Access. As G. Thomas Couser has commented, the affordances that digital media lend to those with disabilities are not widely available within the generic strictures of the publishing industry, which often call for “typical,” formulaic narratives—such as the triumph novel, or the sentimental/pity-me novel—when the topic involves disability. Accounts that disembark from these formulas are not as marketable—and, as a result, many autistics who advocate neurological diversity rather than cure find themselves relegated to the blogosphere while charities control popular and cultural discourses surrounding autism (Garland-Thomson). Of course, these examples of narrative perhaps lie within the realm of genre more than they do media. Yet, media are inextricably tied with our conceptions of genre, writing, and access. For instance, recent composition scholarship has painted autistic individuals as inherently, rhetorically clueless writers: acute attention to detail and lack of transition statements have been depicted as symptoms of autism in dire need of treatment (Jurecic, “Neurodiversity”; Yoder). How might we reconceive academic genres and acknowledge—or, I daresay value—autistic discourse conventions within traditional writing? How might we involve digital media as we strive to make writing more accessible?

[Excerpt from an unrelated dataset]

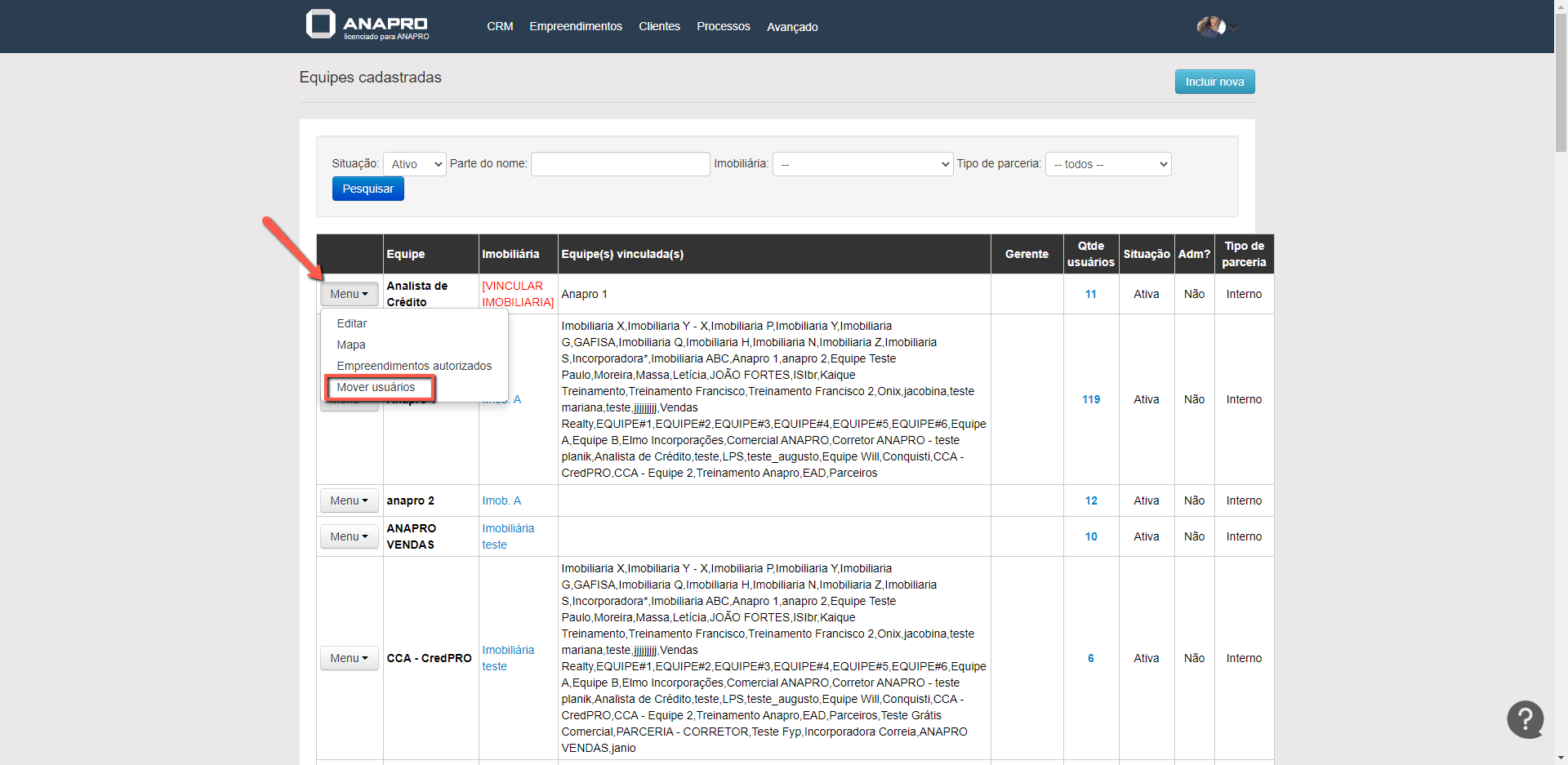The width and height of the screenshot is (1568, 765).
Task: Click the ANAPRO logo in header
Action: (367, 25)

Audience. A common medical construct in scholarship regarding autism involves empathy: autistic individuals supposedly lack what has been termed “theory of mind,” or the ability to imagine the mental states of others (Baron-Cohen). In terms of rhetoric and composition, teacher-scholars have connected this lack of empathy to lack of audience awareness, assuming that autistic writers are egocentric and self-centered because they cannot connect with a neurologically typical audience (Baron-Cohen; Jurecic, “Neurodiversity”). From a disability studies standpoint, however, I believe we need consider how the amorphous audience concept in composition studies has been normalized—that is, how audience has come to exclude those with disabilities, or, in this case, autistic individuals.

Methodology. Without prematurely committing myself to a data set, I anticipate analyzing discursive trends within the blogosphere, particularly blogs belonging to the Autism Hub, an online community that approaches autism from a positive and neurologically diverse perspective. Additionally, my research might also include interviewing a very small sample of autistic college writers who are active in these online advocacy movements. In sum, I hope to examine constructions of autistic writers both in and outside of the composition classroom, and I also wish to consider the communication affordances that digital media might offer autistic individuals. Finally, because I do not want to privilege the printed page as my sole medium of transmission, nor do I wish to assume that all of my readers are self-identified normates who prefer to read, think, and learn via traditional alphabetic text, I anticipate that my dissertation will include digitally mediated components.


1 Composition studies traces its immediate history to the development of writing-specific courses in the mid-1800s, with sustained study and graduate-level programs having emerged only within the past 40 years—a stark contrast to the emerging subfield of digital media and composition, which is even more nascent (Brereton; Miller, Textual Carnivals). Michael Kneivel and others have set the birth date of digital media and composition within the mid-1970s, and the first major journal within the field, Computers and Composition, came into being in 1983.